Selected text:
=== Begin Enclosure ===

Activities & Resources
Empire State Building254in New York, NY 10016
about Empire State Building:
Although it can no longer lay claim to the world's "tallest" title, the Empire State Building still offers some of the city's best views. The obvious first choice is a visit to the Observatory located on the 86th floor. Here, visitors can wallow in spectacular views of New York City and the neighboring states of New Jersey, Connecticut, Pennsylvania, and Massachusetts (on a VERY clear day), as well as New York.
Lines for the elevators may be VERY long; we suggest taking the one to the 80th floor and then, if stamina permits and lines are long, climbing the final six flights to the 86th Floor Observatory. This is the outside viewing center seen in all kinds of movies, and if you go at night, you'll be standing right under the neon lights that change color depending on the day (ask one of the friendly guides about that).

=== End Enclosure ===

Material shown:

=== Begin Enclosure ===

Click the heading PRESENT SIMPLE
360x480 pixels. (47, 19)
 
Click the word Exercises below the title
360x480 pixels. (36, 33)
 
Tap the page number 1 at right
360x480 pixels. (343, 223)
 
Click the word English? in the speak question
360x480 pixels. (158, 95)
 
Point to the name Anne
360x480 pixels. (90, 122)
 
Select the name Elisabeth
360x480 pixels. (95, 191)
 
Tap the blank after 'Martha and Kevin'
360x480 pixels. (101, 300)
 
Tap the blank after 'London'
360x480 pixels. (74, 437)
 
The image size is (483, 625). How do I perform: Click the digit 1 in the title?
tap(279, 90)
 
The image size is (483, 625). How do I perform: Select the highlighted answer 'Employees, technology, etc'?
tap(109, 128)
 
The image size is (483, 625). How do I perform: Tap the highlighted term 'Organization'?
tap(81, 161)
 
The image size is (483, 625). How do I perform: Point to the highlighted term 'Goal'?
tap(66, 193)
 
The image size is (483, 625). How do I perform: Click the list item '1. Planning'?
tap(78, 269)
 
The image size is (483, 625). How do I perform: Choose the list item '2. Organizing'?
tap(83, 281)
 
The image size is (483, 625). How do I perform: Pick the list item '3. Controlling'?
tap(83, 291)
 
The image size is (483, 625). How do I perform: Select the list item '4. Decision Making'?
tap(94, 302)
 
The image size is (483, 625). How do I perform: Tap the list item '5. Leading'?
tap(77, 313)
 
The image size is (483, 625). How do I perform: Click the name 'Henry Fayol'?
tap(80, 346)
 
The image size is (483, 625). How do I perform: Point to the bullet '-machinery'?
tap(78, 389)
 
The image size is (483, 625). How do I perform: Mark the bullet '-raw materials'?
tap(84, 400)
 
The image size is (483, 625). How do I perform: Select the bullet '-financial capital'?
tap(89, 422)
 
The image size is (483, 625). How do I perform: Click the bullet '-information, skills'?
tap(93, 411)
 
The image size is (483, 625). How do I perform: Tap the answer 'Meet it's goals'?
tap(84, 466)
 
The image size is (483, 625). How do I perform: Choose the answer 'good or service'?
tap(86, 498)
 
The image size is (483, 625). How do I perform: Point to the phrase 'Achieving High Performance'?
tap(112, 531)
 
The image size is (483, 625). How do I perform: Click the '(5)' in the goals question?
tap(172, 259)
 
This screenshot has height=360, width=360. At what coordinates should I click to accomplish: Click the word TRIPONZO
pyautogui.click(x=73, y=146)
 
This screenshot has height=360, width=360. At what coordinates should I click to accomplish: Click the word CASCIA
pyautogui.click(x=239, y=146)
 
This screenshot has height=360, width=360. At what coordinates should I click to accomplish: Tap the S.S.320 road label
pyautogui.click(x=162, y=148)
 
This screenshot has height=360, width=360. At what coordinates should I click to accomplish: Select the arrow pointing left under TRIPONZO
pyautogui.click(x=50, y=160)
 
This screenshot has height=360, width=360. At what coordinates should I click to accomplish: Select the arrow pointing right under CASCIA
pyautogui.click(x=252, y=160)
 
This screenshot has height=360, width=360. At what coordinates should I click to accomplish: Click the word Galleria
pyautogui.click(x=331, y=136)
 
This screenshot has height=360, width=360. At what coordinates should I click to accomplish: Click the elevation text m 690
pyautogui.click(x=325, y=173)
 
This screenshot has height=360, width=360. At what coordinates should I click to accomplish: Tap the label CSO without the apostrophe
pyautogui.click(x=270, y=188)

=== End Enclosure ===

Study questions:
**a)** Answer these questions using the Empire State Building text.
(i) On which floor is the Observatory located?
(ii) To which floor does the text suggest taking the elevator if lines are long?
(iii) What determines the color of the neon lights?
**b)** Reproduce everything in the Empire State Building text from "Activities & Resources" down to "as New York.".

Task-by-task solutions:
**a)**
(i) The 86th floor.
(ii) The 80th floor.
(iii) The day.

**b)**
Activities & Resources
Empire State Building254in New York, NY 10016
about Empire State Building:
Although it can no longer lay claim to the world's "tallest" title, the Empire State Building still offers some of the city's best views. The obvious first choice is a visit to the Observatory located on the 86th floor. Here, visitors can wallow in spectacular views of New York City and the neighboring states of New Jersey, Connecticut, Pennsylvania, and Massachusetts (on a VERY clear day), as well as New York.